DATASET
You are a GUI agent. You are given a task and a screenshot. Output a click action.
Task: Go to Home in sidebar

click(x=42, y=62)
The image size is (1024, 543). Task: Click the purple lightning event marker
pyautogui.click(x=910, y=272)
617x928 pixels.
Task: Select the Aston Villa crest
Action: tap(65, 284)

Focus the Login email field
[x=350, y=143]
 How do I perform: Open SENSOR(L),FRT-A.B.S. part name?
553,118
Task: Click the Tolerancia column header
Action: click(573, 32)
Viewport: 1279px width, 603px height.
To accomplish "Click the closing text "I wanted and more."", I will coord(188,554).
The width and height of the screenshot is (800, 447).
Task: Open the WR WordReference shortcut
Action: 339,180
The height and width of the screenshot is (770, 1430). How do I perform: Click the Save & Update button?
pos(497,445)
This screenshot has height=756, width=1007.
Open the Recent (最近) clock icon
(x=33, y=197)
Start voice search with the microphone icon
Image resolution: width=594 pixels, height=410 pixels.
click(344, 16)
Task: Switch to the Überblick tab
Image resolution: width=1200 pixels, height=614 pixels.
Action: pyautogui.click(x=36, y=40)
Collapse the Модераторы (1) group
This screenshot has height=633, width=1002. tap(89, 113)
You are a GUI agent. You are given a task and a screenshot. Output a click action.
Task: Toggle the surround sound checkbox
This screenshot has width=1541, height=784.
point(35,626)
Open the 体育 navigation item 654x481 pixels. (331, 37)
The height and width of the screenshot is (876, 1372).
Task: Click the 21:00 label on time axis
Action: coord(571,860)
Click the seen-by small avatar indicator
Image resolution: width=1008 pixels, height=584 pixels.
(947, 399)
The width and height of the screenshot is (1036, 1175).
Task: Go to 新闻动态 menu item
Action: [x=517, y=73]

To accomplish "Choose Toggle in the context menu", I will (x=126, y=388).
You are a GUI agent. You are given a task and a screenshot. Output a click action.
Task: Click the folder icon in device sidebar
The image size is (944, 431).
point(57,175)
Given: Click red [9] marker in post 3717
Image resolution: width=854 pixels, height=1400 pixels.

EXERCISE PROMPT
Return every line of the listing above where "Toggle" appears.

REPLY
Task: Toggle the surround sound checkbox
To accomplish "Choose Toggle in the context menu", I will (x=126, y=388).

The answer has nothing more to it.